Veröffentlicht in: Antisemitismus, Gedenktage/Jahrestage, Militäreinsätze/Kriege, Strategien der Meinungsmache
Stefan Korinth

Am 30. September wurde in der Ukraine des Massakers von Babyn Jar gedacht. Die Ermordung von mehr als 33.000 Kiewer Juden durch deutsche und ukrainische Nazis jährte sich nun zum 75. Mal. Das Verbrechen ist Teil des „vergessenen Holocausts“ in der Ukraine und verdient deshalb mehr Aufmerksamkeit.
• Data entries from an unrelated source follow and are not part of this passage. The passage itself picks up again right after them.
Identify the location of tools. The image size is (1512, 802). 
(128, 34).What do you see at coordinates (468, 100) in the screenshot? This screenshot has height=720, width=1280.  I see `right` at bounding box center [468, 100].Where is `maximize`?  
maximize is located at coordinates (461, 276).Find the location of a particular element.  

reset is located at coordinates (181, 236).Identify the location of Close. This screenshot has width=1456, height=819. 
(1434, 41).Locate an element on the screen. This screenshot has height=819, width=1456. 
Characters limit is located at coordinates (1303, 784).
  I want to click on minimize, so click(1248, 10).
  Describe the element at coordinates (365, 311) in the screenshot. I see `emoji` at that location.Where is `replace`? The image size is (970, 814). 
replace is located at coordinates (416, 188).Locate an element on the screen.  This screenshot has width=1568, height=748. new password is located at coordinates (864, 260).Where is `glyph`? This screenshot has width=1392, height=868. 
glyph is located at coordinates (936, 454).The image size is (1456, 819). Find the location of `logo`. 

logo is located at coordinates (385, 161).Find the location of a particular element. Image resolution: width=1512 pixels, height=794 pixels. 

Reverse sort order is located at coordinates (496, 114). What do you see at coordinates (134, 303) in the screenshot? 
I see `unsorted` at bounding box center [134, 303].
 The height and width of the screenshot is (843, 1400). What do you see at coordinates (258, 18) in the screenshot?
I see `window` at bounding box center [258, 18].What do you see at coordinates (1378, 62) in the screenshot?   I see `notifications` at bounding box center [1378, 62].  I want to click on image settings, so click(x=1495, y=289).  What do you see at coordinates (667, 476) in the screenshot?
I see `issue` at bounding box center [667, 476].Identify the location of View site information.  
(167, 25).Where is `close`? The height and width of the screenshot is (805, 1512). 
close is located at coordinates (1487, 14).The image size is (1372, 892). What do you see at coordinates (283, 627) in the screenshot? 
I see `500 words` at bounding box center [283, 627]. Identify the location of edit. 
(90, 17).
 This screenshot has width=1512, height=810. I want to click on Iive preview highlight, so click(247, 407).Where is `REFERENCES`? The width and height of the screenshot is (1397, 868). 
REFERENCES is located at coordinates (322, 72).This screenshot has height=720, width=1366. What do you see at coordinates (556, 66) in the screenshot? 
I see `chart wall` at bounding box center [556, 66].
Doch anstatt die Mitschuld ukrainischer Nationalisten zu thematisieren, nutzte der ukrainische Präsident die Gedenkfeier vor allem für seine heutigen politischen Zwecke. Von Stefan Korinth [*]

Sechs Millionen Juden wurden von den Nazis im Zweiten Weltkrieg ermordet. 1,5 Millionen der Opfer wurden auf dem Gebiet der Ukraine umgebracht. Dort baute man keine Gaskammern und keine Vernichtungslager. Nein, in der Ukraine gingen die Morde anders vonstatten. SS-Einsatzgruppen fuhren nach der Eroberung von Dorf zu Dorf, trieben die jüdischen Einwohner zusammen und massakrierten sie. Meist wurden sie erschossen. In einigen Fällen aber auch in Brunnen oder Kohleschächte gestoßen, in Gebäude getrieben und verbrannt oder in besonders sadistischen Fällen lebendig eingemauert. Ukrainische Bewohner wurden von den Deutschen dabei häufig zu Hilfsdiensten gezwungen und mussten etwa die Massengräber zuschütten.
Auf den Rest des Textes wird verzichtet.